Saved entries:
[Start of Attachment]

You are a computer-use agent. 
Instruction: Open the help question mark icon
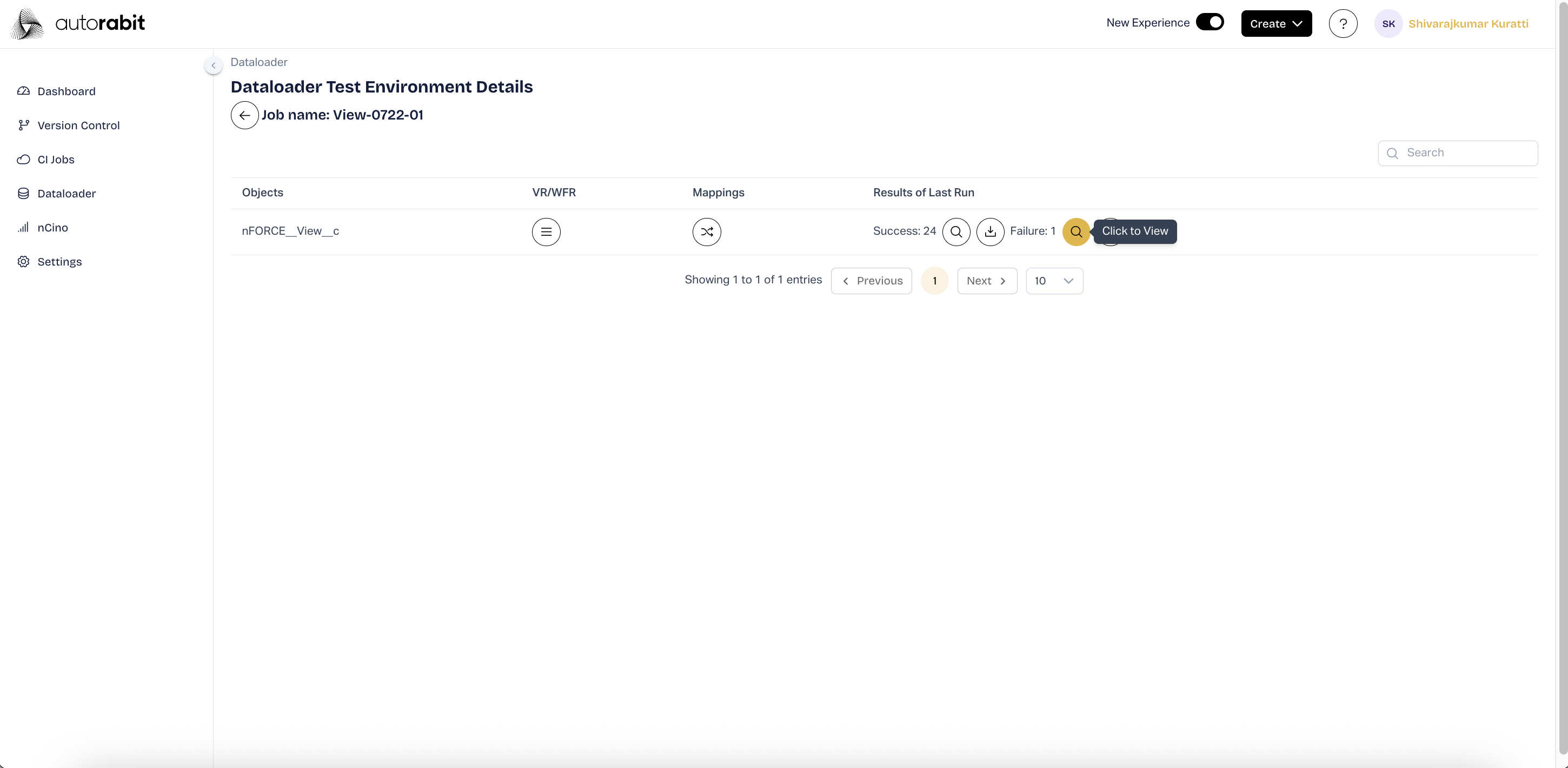1342,24
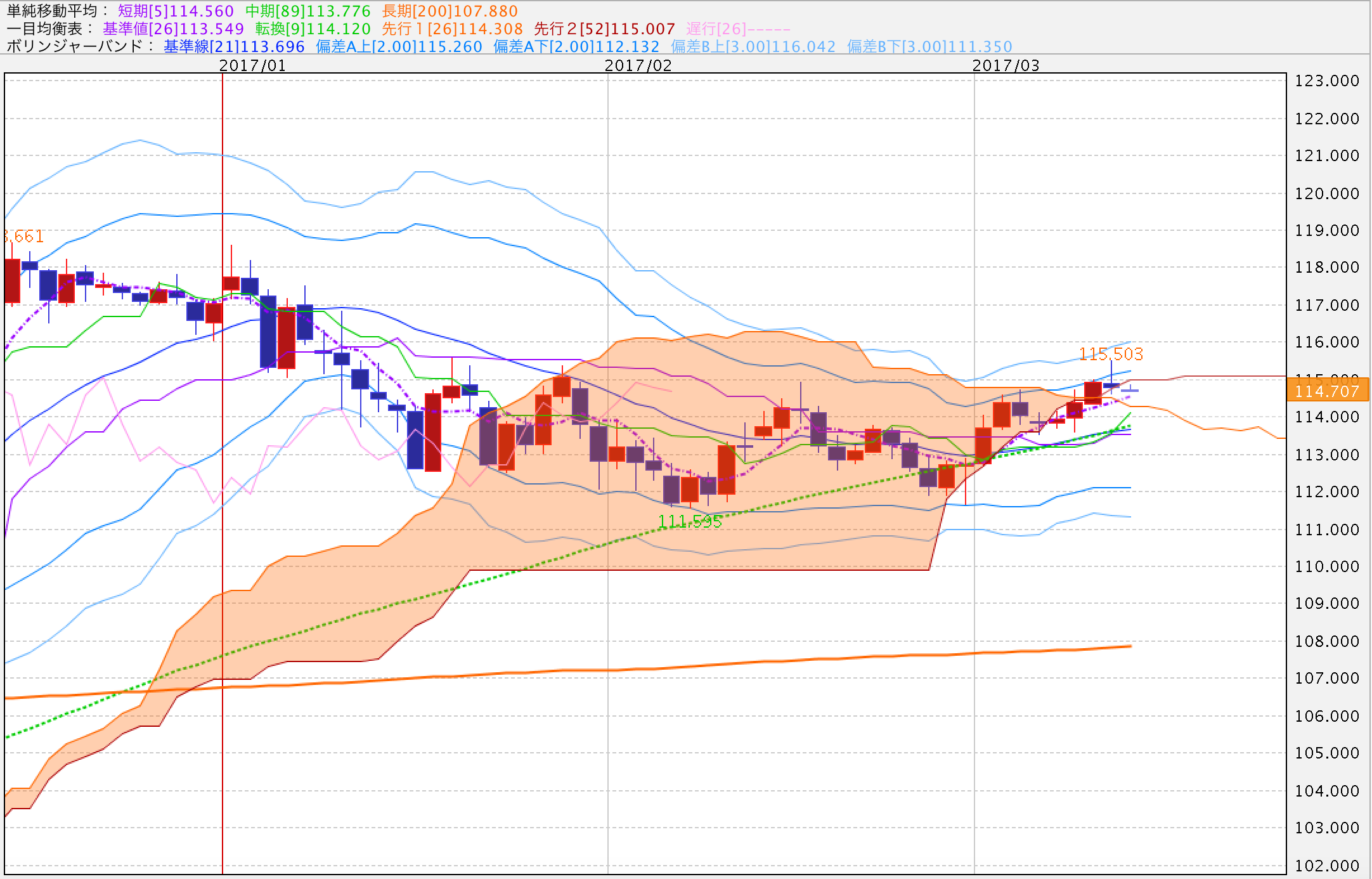The width and height of the screenshot is (1372, 879).
Task: Select the 偏差B下[3.00] 111.350 band label
Action: pyautogui.click(x=929, y=46)
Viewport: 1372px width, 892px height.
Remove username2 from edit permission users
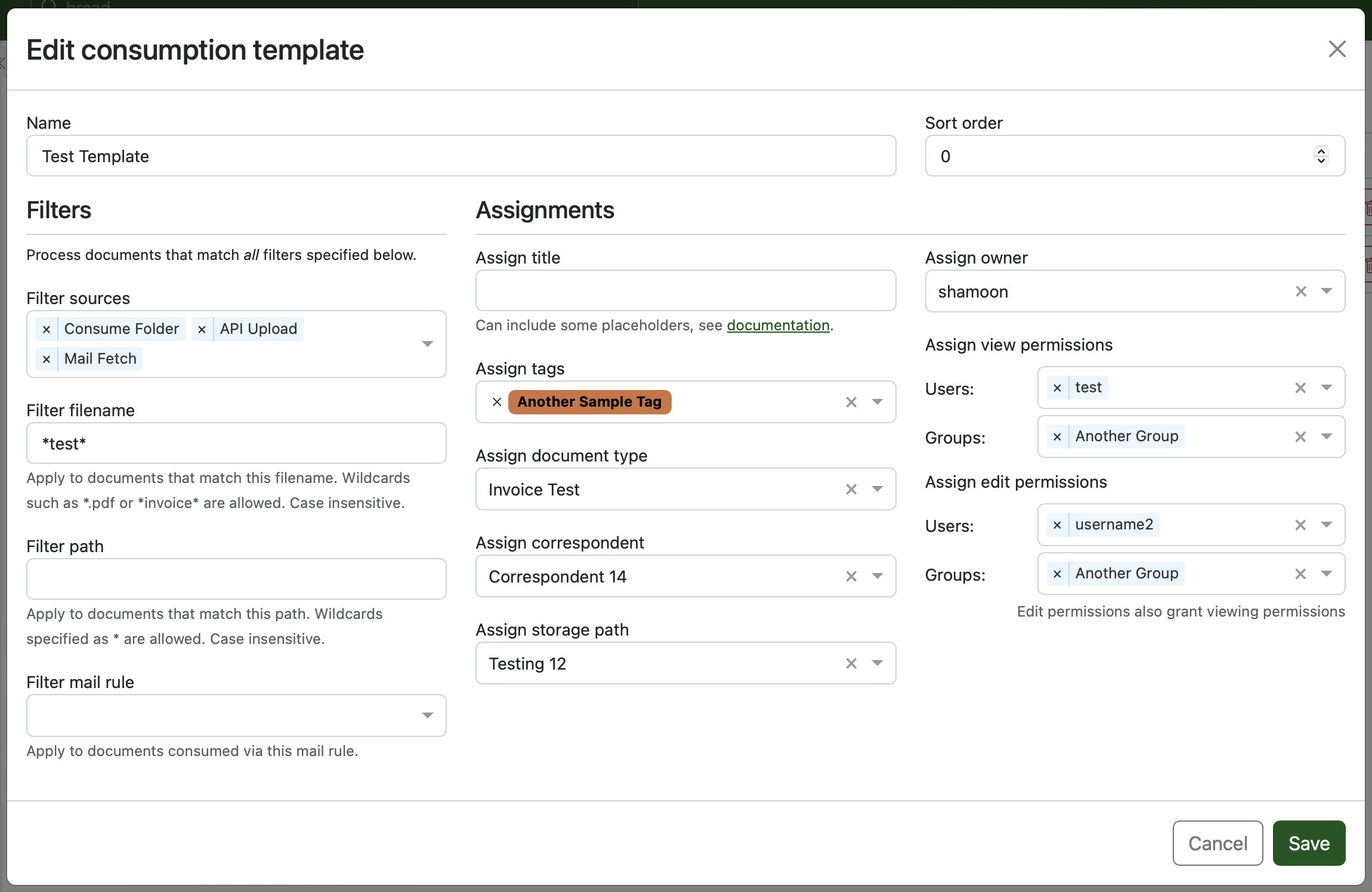pos(1057,525)

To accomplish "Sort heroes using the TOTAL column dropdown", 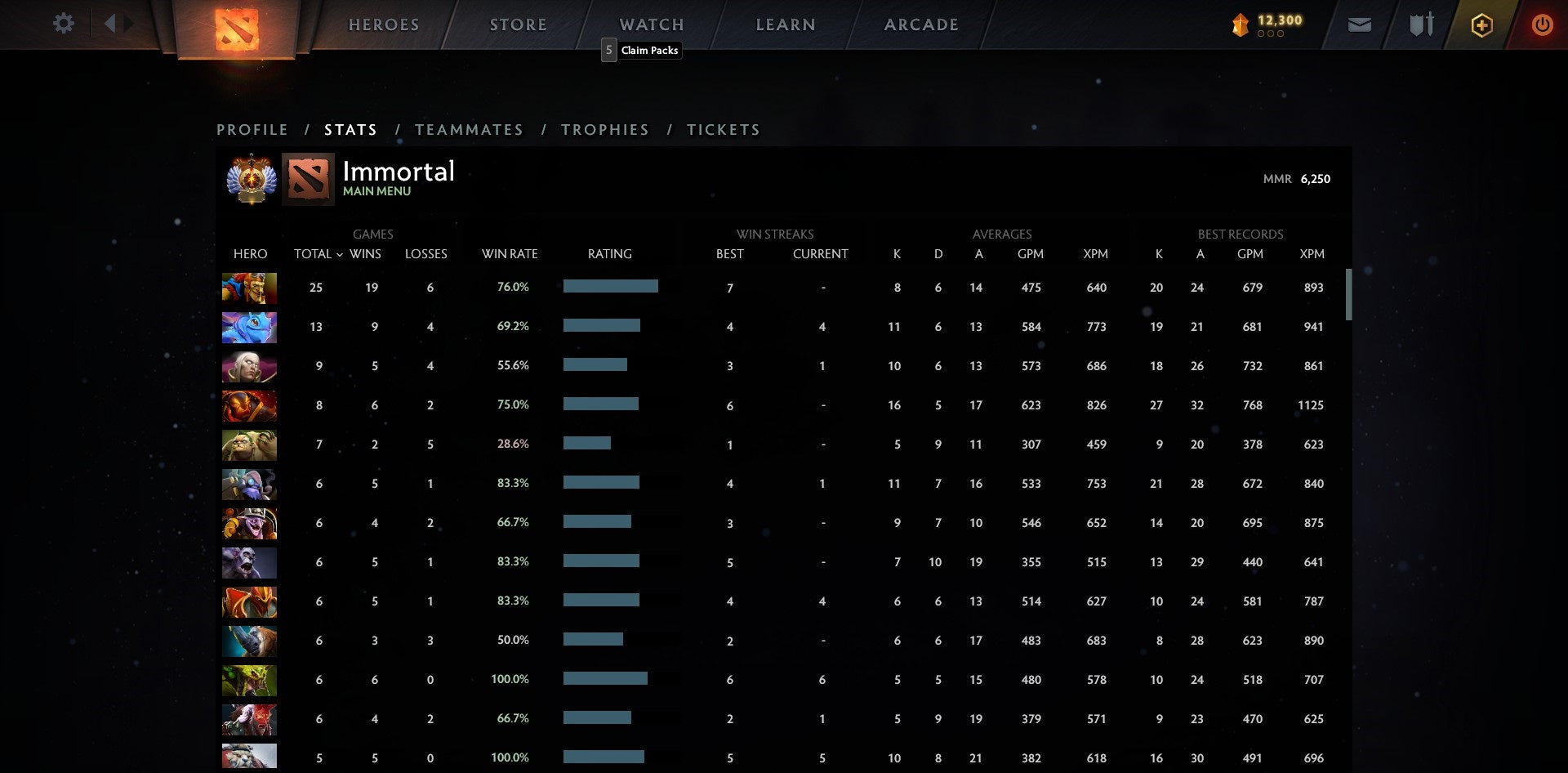I will pos(318,254).
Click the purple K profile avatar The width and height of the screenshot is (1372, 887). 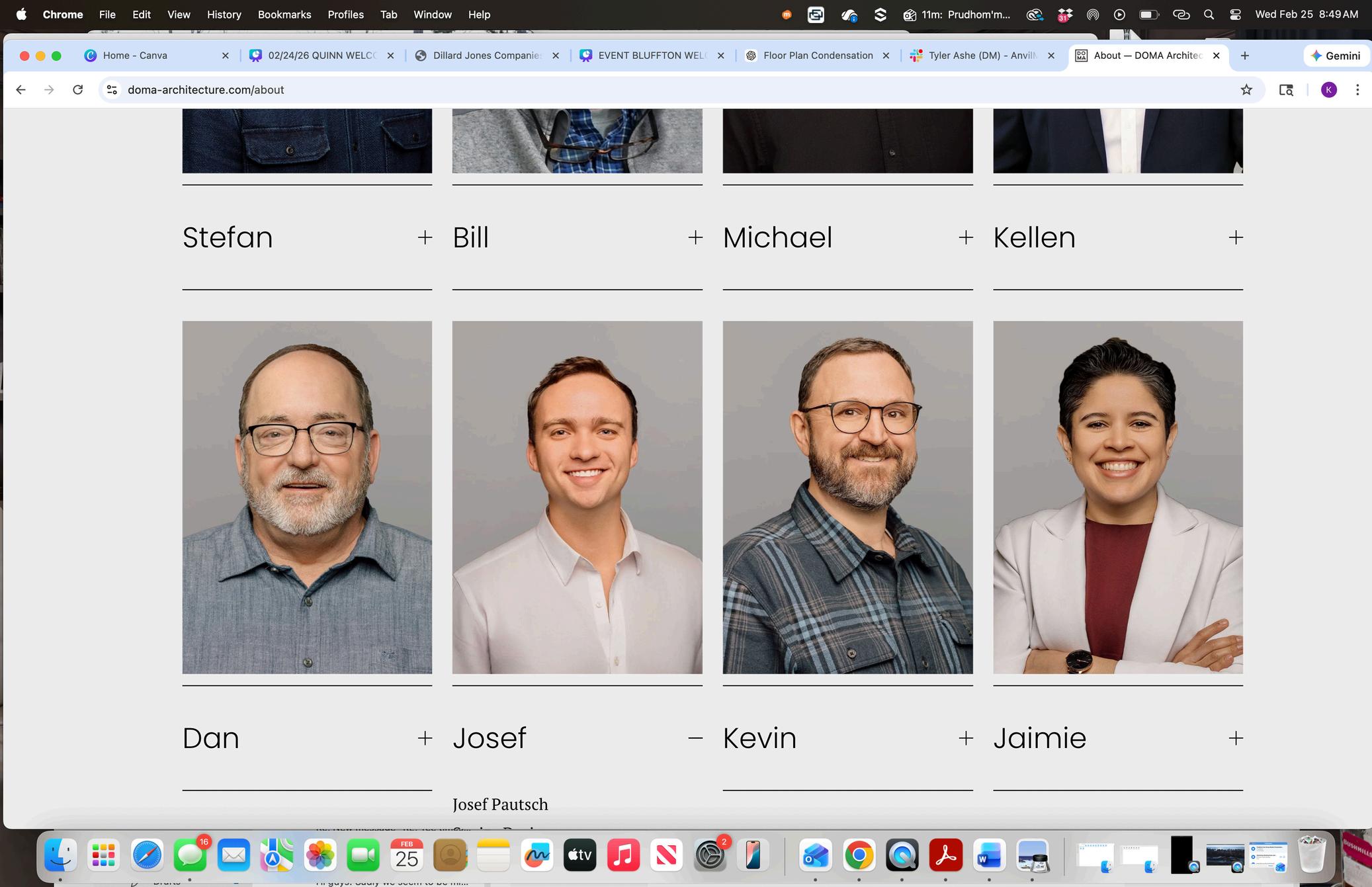click(x=1328, y=90)
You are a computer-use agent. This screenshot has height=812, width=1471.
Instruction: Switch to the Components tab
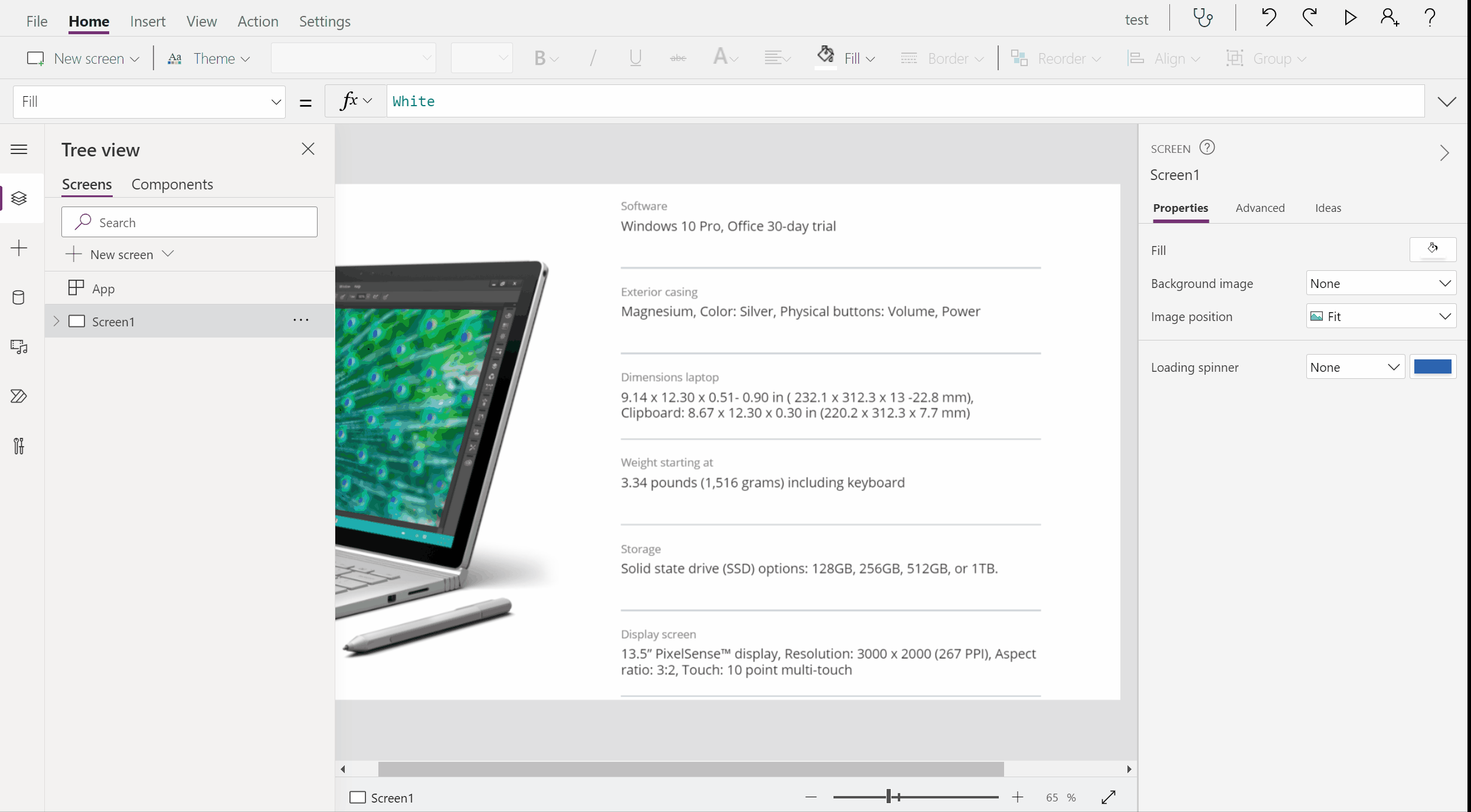coord(172,184)
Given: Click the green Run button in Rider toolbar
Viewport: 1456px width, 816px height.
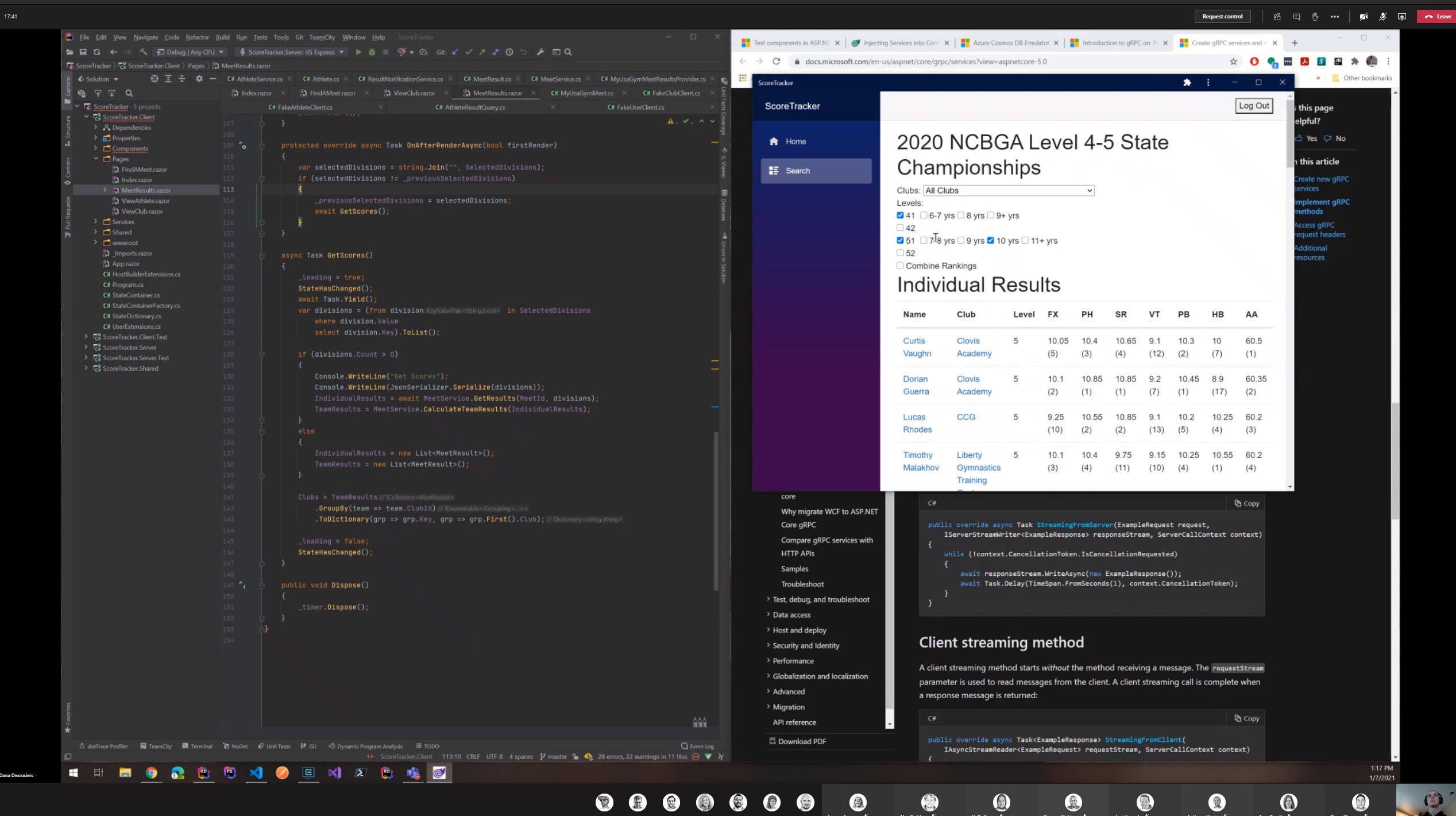Looking at the screenshot, I should [358, 52].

[End of Attachment]

◆ What to produce
Your task is to retype, exactly and only, the lines from the line holding "You are a computer-use agent. This" through the final line of the data above, with both ends kept. Drop the pictures.

◆ Your solution
You are a computer-use agent. This screenshot has height=812, width=1471.
Instruction: Switch to the Components tab
coord(172,184)
Given: Click the green Run button in Rider toolbar
Viewport: 1456px width, 816px height.
Looking at the screenshot, I should [358, 52].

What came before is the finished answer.